卸売市場について考える際、卸売市場という施設の役割と、その中で営業をしている事業者(卸売市場や仲卸業者)の働き(市場機能)に分けて考えなくてはなりません。今回は、市場の働きについて解説したいと思います。

市場には大きく(1)荷物を集め(集荷)(2)価格決定し(3)荷物を分ける(分荷)という3つの大きな機能があります。

そもそも、卸売市場の働きの大きな目的は、鮮度の低下が著しい生鮮食料品を生産者から生活者へと素早く効率よく届けることにあります。そのためにも、交通量の少ない夜から早朝にかけて品物が卸売市場に届き、気温も低い早朝にせり等で品物の取り引きがされ、店舗の開店や繁忙時間に間に合うように品物が店頭まで届けられます。

でも、実はそれだけではありません。卸売市場の大きな働きは、生産者と生活者のニーズのギャップを調整することにあります。香川県が全国4位の生産量を誇るブロッコリーを例にとって考えてみましょう。

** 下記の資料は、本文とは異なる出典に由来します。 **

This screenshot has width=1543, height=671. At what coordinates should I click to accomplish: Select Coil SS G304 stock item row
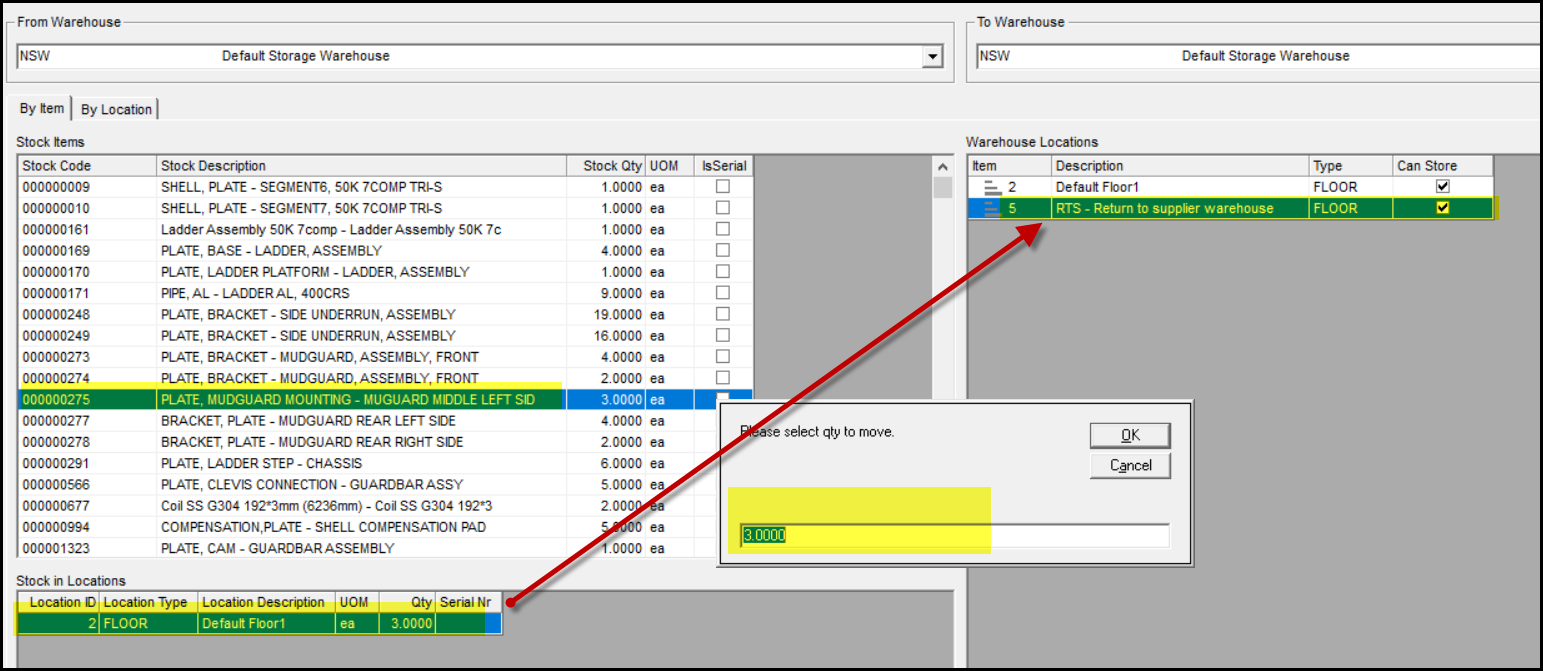coord(300,506)
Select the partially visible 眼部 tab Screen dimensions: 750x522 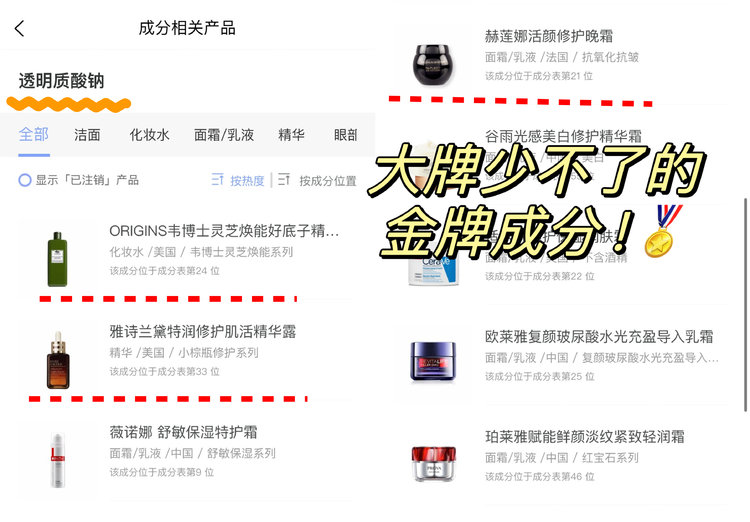(x=345, y=135)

生産現場では1反(1,000m²)の土地に約5,000株のブロッコリーが植え付けられます。植え付けられたブロッコリーは収穫期を迎えると、1日何百株と収穫され市場に出荷されていきます。一方、私たち生活者は、いくらブロッコリー好きの方でも、1週間に数株程度しか購入しないでしょうし、ブロッコリーだけで食卓を構成するわけではなく、レタスやトマトなど、多様な品目を望みます。価格についても、生産者は少しでも高く売りたいと考える一方で、買い手は少しでも安い方が良いと考えます。

この量・金額ともに相反するニーズを調整するのが卸売市場の大きな働きです。市民生活に必要な多種多様な生鮮食料品を毎日大量に市場に集め、その生鮮食料品を必要としている事業者に必要な量を適正な価格で販売し、各店舗が必要な量に分けられて届けられていきます。

卸売市場は、日常的に必要な生鮮食料品を、短時間に効率よく、適正な価格で流通させることで、生鮮食料品を作る生産者と、その生鮮食料品を使う私たち生活者を結ぶ働きをしています。

~語句説明~

すべての業務が終わり次の日の入荷を待つ 昼下がりの卸売市場の様子

すべての業務が終わり次の日の入荷を待つ
昼下がりの卸売市場の様子

■卸売業者
生産者から預かった荷物を「せり」などで値段を決めて、仲卸業者や売買参加者に売る人のこと。
■仲卸業者
卸売業者からたくさんの品物を仕入れる人。市場内の店舗で営業し、品物を仕分けて販売をする。
■売買参加者
卸売業者の行うせりに参加して、仕入れた品物を町で売るお店(魚屋、八百屋、スーパーマーケット等)のこと。